I have already referred this question to which this Q is marked as a duplicate to. but the issue here is different.
Here is a example of the string i need to split :
hello! how are you? how is life
live life, live free. "isnt it?"
here is the code i tried :
$sentence_array = preg_split('/([.!?\r\n|\r|\n])+(?![^"]*")/', $paragraph, -1);
What i need is :
array (
[0] => "hello"
[1] => "how are you"
[2] => "how is life"
[3] => "live life, live free"
[4] => ""isnt it?""
)
What i get is :
array(
[0] => "hello! how are you? how is life live life, live free. "isnt it?""
)
When i do not have any quotes in the string, the split works as required.

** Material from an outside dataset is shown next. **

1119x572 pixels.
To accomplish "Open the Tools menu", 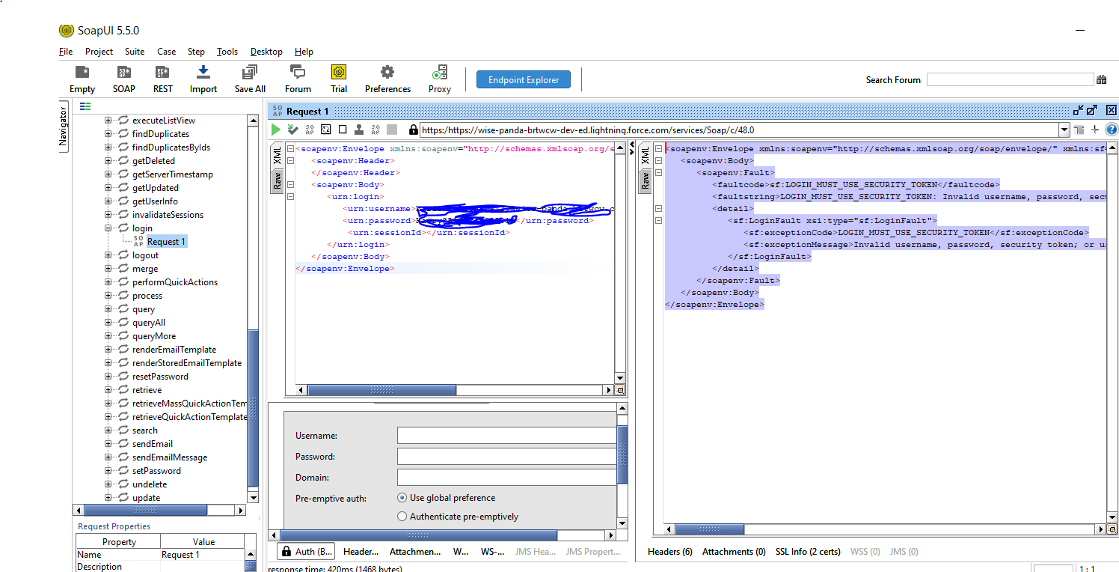I will 227,52.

Any help is appreciated. Thank you.
回答1:
There are some problems with your regular expression that the main of them is confusing group constructs with character classes. A pipe |
in a character class means a |
literally. It doesn't have any special meaning.
What you need is this:
("[^"]*")|[!?.]+\s*|\R+
This first tries to match a string enclosed in double quotation marks (and captures the content). Then tries to match any punctuation marks from [!?.]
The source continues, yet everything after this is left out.